** PROVIDED RECORDS **
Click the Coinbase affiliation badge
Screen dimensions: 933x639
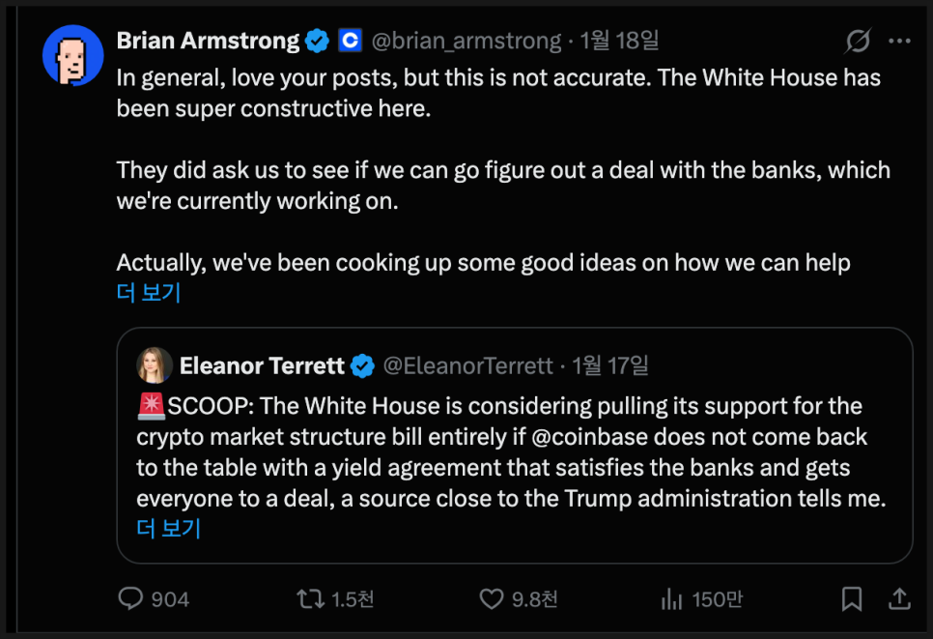click(x=349, y=41)
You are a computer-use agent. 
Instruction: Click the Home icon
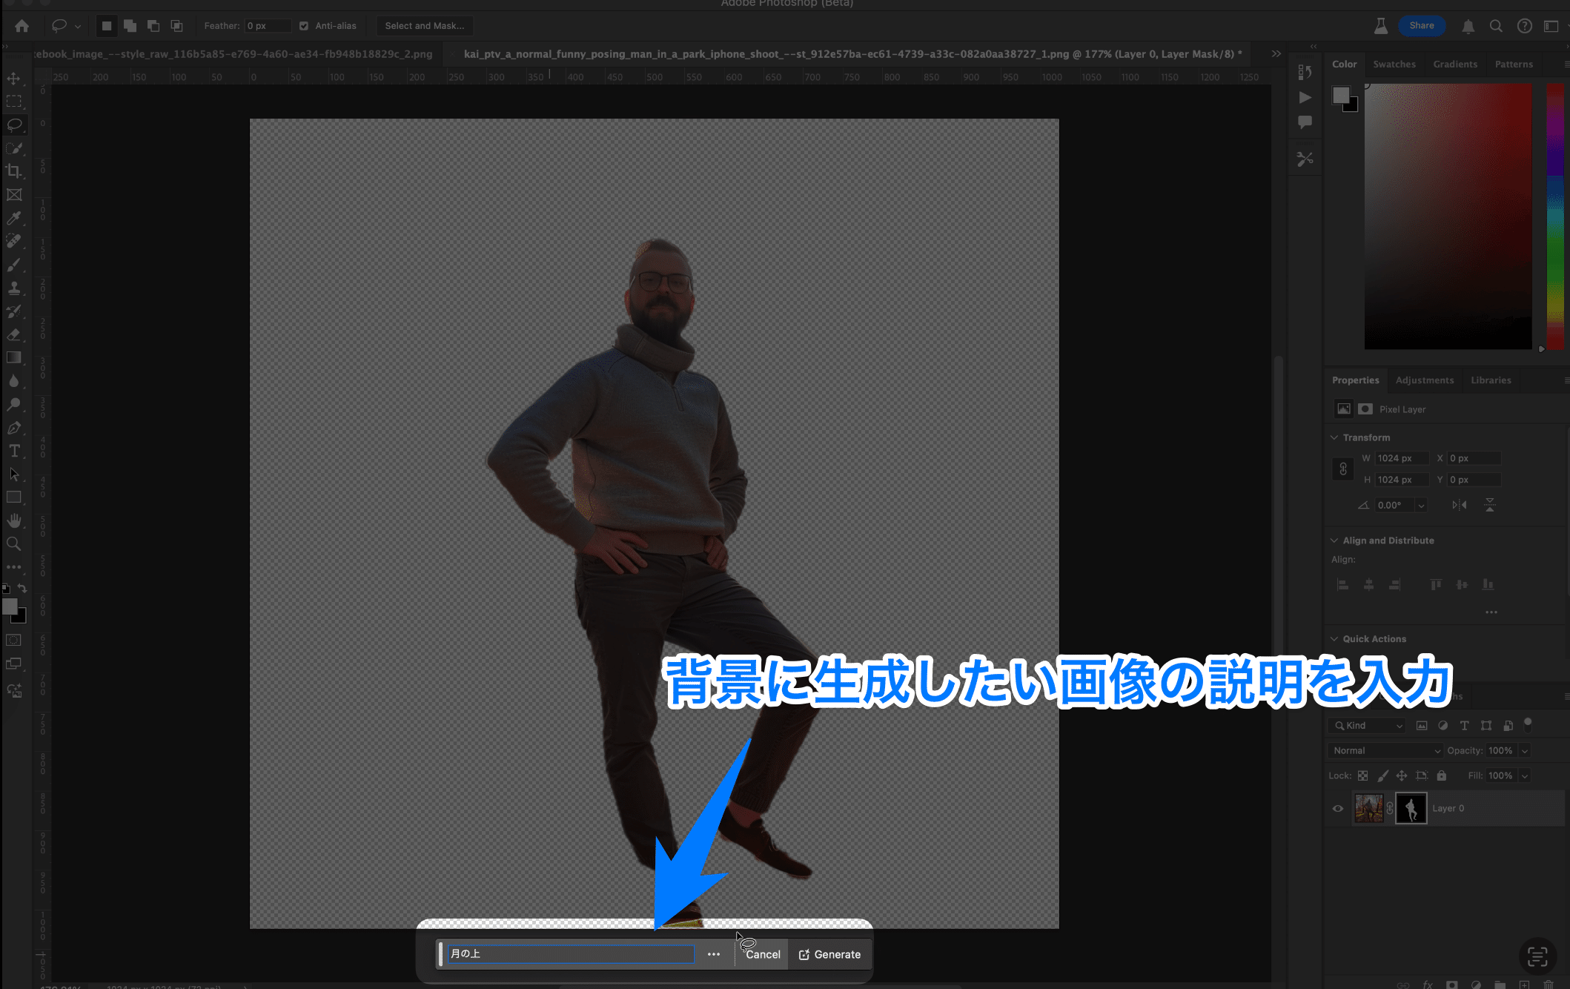(x=21, y=26)
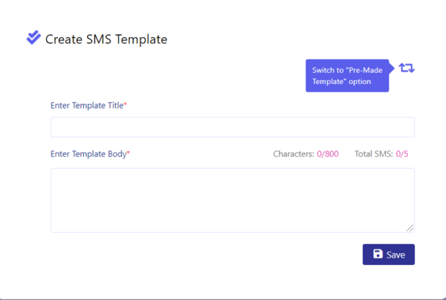Click the 0/800 characters counter

point(328,154)
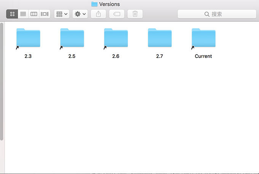The height and width of the screenshot is (174, 259).
Task: Click the search field
Action: pyautogui.click(x=216, y=14)
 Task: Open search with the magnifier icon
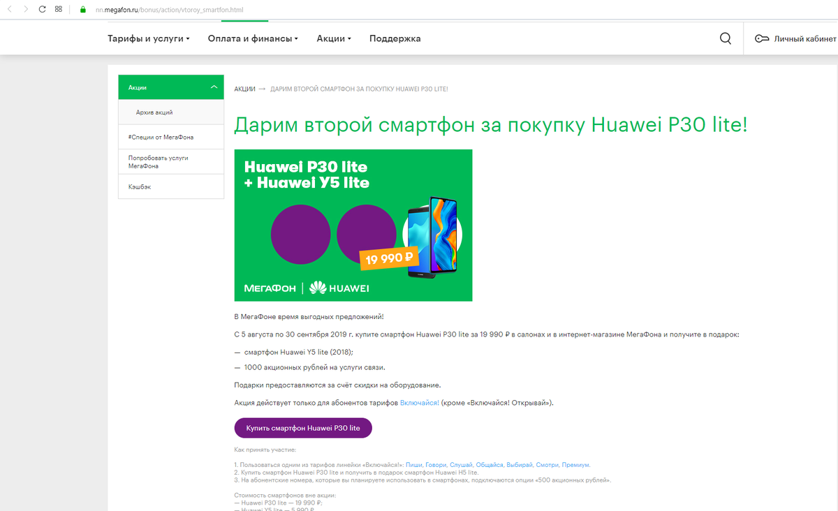point(725,38)
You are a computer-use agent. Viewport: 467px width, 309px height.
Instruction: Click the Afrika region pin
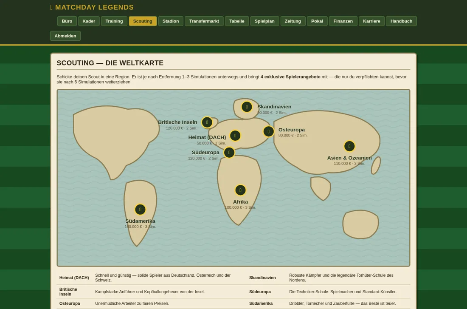(240, 190)
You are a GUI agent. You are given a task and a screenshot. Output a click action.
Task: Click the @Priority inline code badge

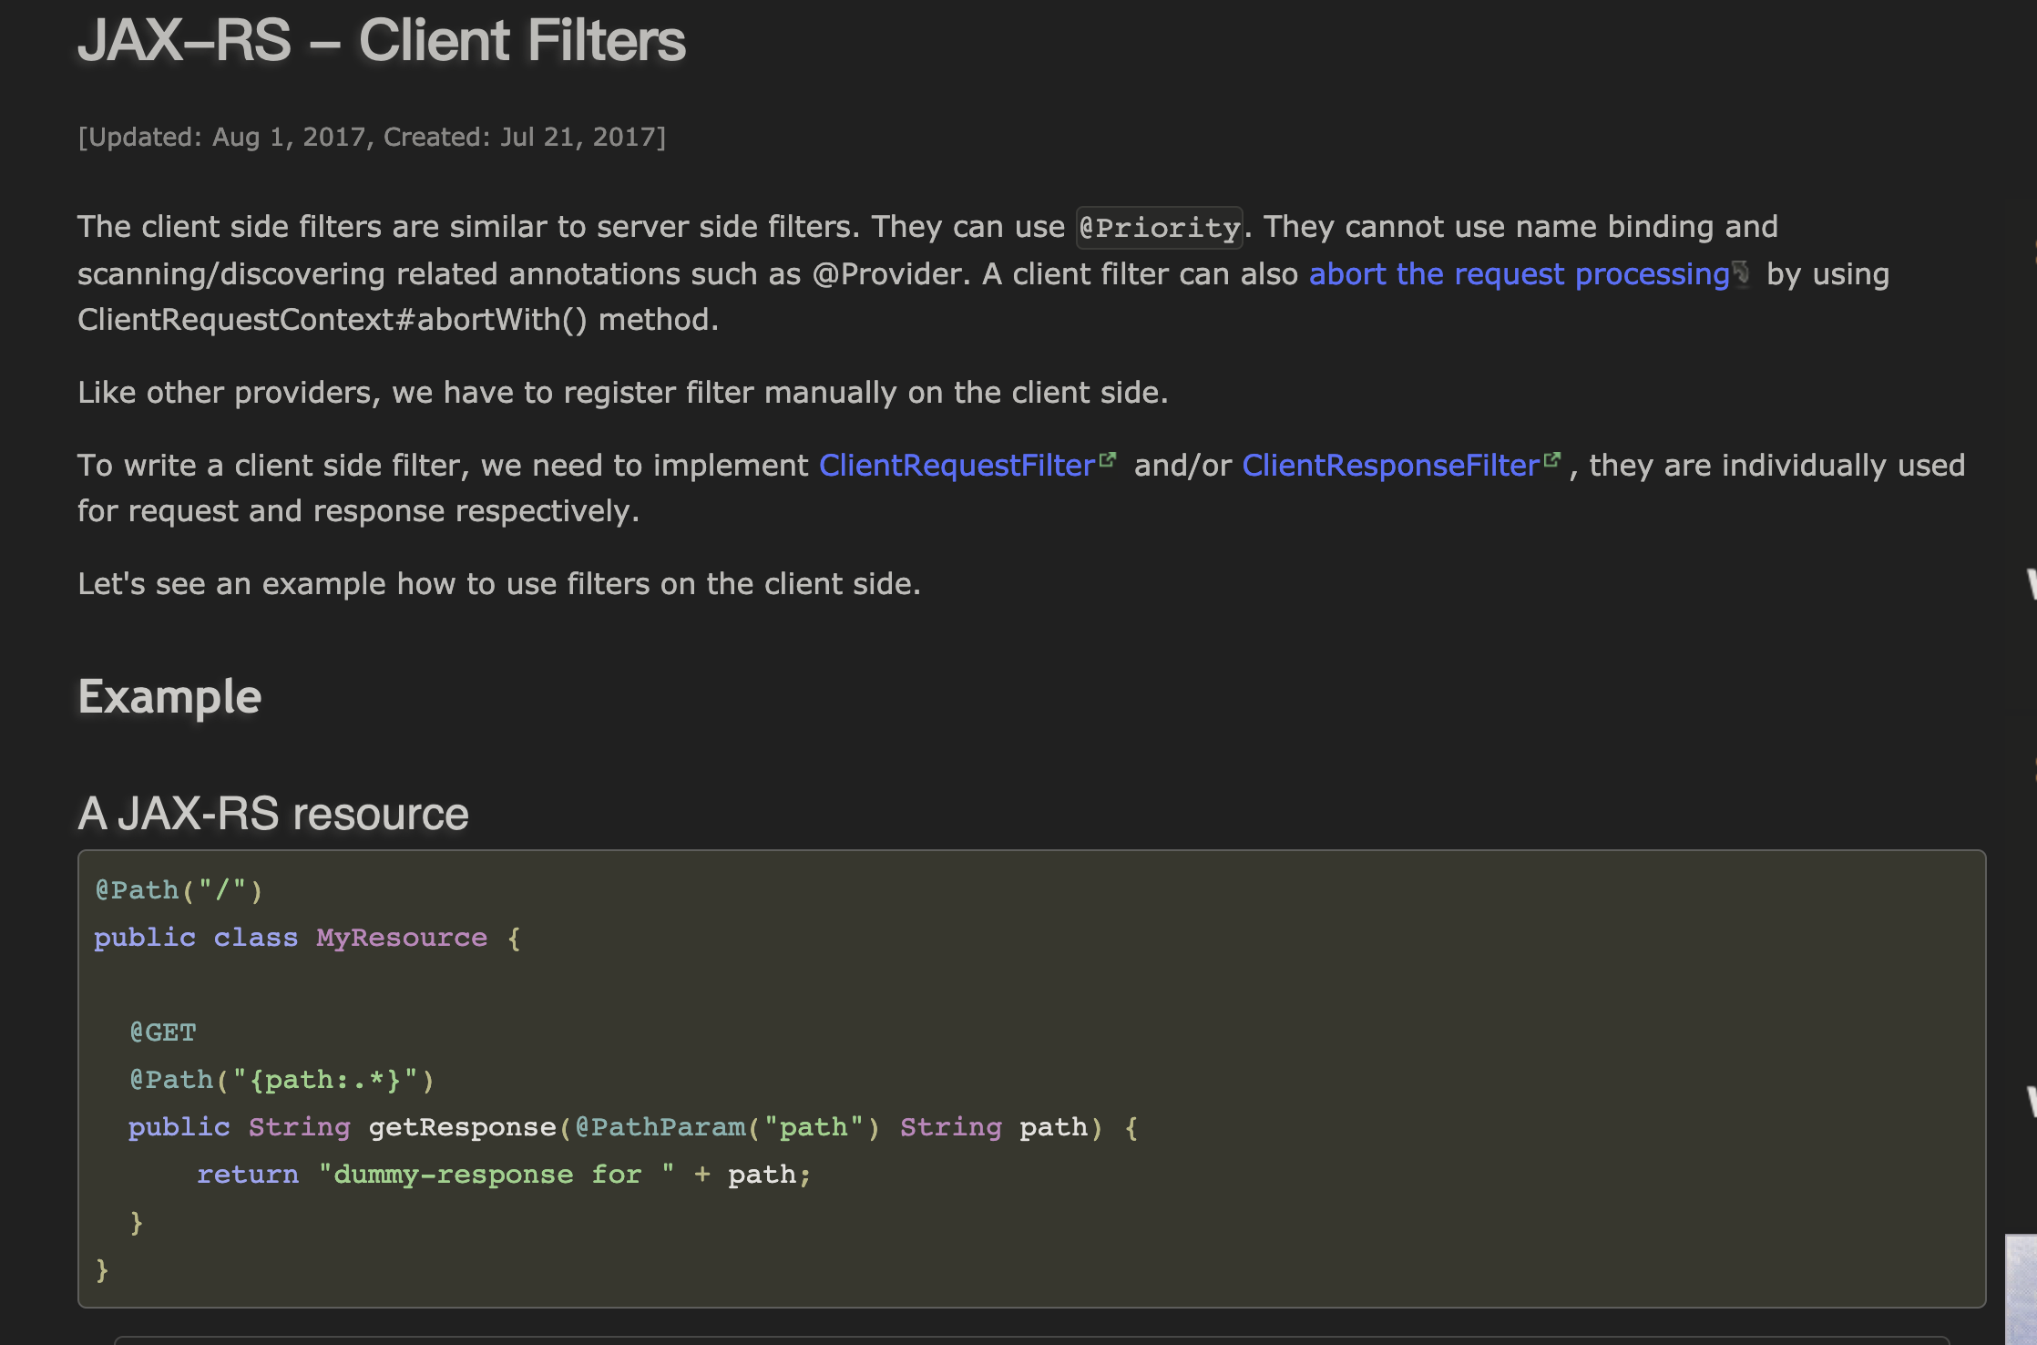pyautogui.click(x=1159, y=228)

** EXERCISE TASK **
Print the text of every item above word for word, leaving out the pictures.

** EXERCISE ANSWER **
Click the Coinbase affiliation badge
Screen dimensions: 933x639
click(x=349, y=41)
You are a computer-use agent. 
Instruction: Click the Home icon
(x=21, y=26)
Click the 0/800 characters counter

point(328,154)
The height and width of the screenshot is (174, 259).
Task: Click the search field
Action: pyautogui.click(x=216, y=14)
 Task: Open search with the magnifier icon
point(725,38)
You are a computer-use agent. Viewport: 467px width, 309px height.
Instruction: Click the Afrika region pin
(240, 190)
You are a GUI agent. You are given a task and a screenshot. Output a click action.
Task: Click the @Priority inline code badge

pyautogui.click(x=1159, y=228)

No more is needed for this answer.